[Records from a data collection]
——

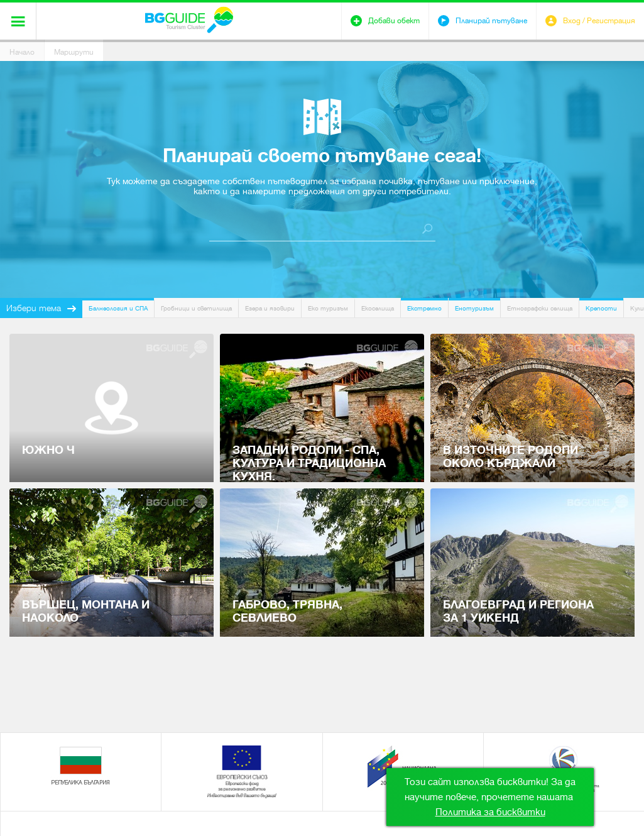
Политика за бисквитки (490, 812)
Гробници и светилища (196, 308)
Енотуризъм (474, 308)
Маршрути (74, 52)
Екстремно (424, 308)
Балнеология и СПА (118, 308)
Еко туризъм (328, 308)
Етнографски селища (540, 308)
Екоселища (378, 308)
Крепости (601, 308)
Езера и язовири (270, 308)
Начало (22, 52)
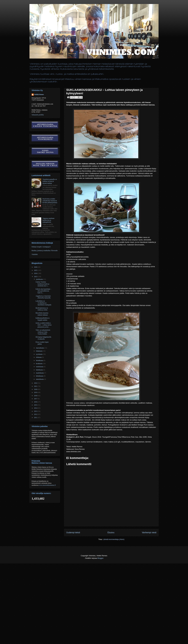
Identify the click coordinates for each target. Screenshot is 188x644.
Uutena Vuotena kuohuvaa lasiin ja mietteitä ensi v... (42, 284)
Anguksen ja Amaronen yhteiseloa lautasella (43, 297)
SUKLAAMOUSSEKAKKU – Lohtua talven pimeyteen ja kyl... (43, 325)
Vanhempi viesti (149, 532)
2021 (36, 386)
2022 (36, 383)
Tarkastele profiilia (38, 115)
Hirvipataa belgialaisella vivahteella (43, 338)
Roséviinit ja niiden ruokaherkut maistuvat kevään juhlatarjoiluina (50, 201)
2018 (36, 396)
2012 (36, 414)
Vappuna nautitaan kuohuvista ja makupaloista (48, 220)
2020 (36, 389)
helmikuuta (40, 376)
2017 (36, 399)
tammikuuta (40, 379)
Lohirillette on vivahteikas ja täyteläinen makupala (43, 303)
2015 (36, 405)
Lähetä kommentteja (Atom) (113, 539)
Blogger (100, 558)
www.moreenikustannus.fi (47, 485)
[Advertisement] (48, 638)
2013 (36, 411)
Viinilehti (35, 254)
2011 (36, 418)
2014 (36, 408)
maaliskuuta (40, 373)
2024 (36, 273)
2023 (36, 276)
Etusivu (111, 532)
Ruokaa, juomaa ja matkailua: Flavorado (45, 250)
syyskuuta (39, 354)
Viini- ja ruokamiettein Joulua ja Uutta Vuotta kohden (43, 332)
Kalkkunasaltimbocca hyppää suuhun (42, 319)
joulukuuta (39, 279)
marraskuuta (40, 348)
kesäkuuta (39, 364)
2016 (36, 402)
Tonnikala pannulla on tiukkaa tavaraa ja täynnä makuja (50, 181)
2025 (36, 270)
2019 (36, 392)
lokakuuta (39, 351)
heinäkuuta (40, 360)
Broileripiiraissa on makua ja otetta (42, 309)
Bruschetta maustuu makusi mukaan (42, 314)
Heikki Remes (39, 94)
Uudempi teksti (73, 532)
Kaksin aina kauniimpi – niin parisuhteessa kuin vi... (43, 291)
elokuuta (39, 357)
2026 (36, 267)
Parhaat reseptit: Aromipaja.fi (41, 247)
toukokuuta (40, 366)
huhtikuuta (39, 370)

——

EXERCISE:
Starting at the line of the data that contains "[Advertisement] (48, 638)" and ending at the last line of the data, write out every line again, requests included, and shift each coordinate by adding 49 to every number in it.

EXERCISE RESULT:
[Advertisement] (97, 687)
2013 (85, 460)
Viinilehti (84, 303)
2011 (85, 467)
2014 (85, 457)
maaliskuuta (89, 422)
2024 (85, 322)
2023 (85, 325)
Etusivu (160, 581)
Ruokaa, juomaa ja matkailua: Flavorado (94, 299)
syyskuuta (88, 403)
Viini- ja ruokamiettein Joulua ja Uutta Vuotta kohden (92, 381)
Kalkkunasaltimbocca hyppää suuhun (91, 368)
joulukuuta (88, 328)
marraskuuta (89, 397)
kesäkuuta (88, 413)
2016 (85, 451)
Tonnikala pannulla on tiukkaa tavaraa ja täynnä makuja (99, 230)
2025 (85, 319)
2019 (85, 441)
lokakuuta (88, 400)
heinäkuuta (89, 409)
Broileripiiraissa on makua ja otetta (91, 358)
Bruschetta maustuu makusi mukaan (91, 363)
Heikki Remes (88, 143)
Uudempi teksti (122, 581)
Kaksin aina kauniimpi – niin parisuhteessa kuin vi... (92, 340)
elokuuta (88, 406)
2026 (85, 316)
Parhaat reseptit: Aromipaja.fi (90, 296)
toukokuuta (89, 415)
huhtikuuta (88, 419)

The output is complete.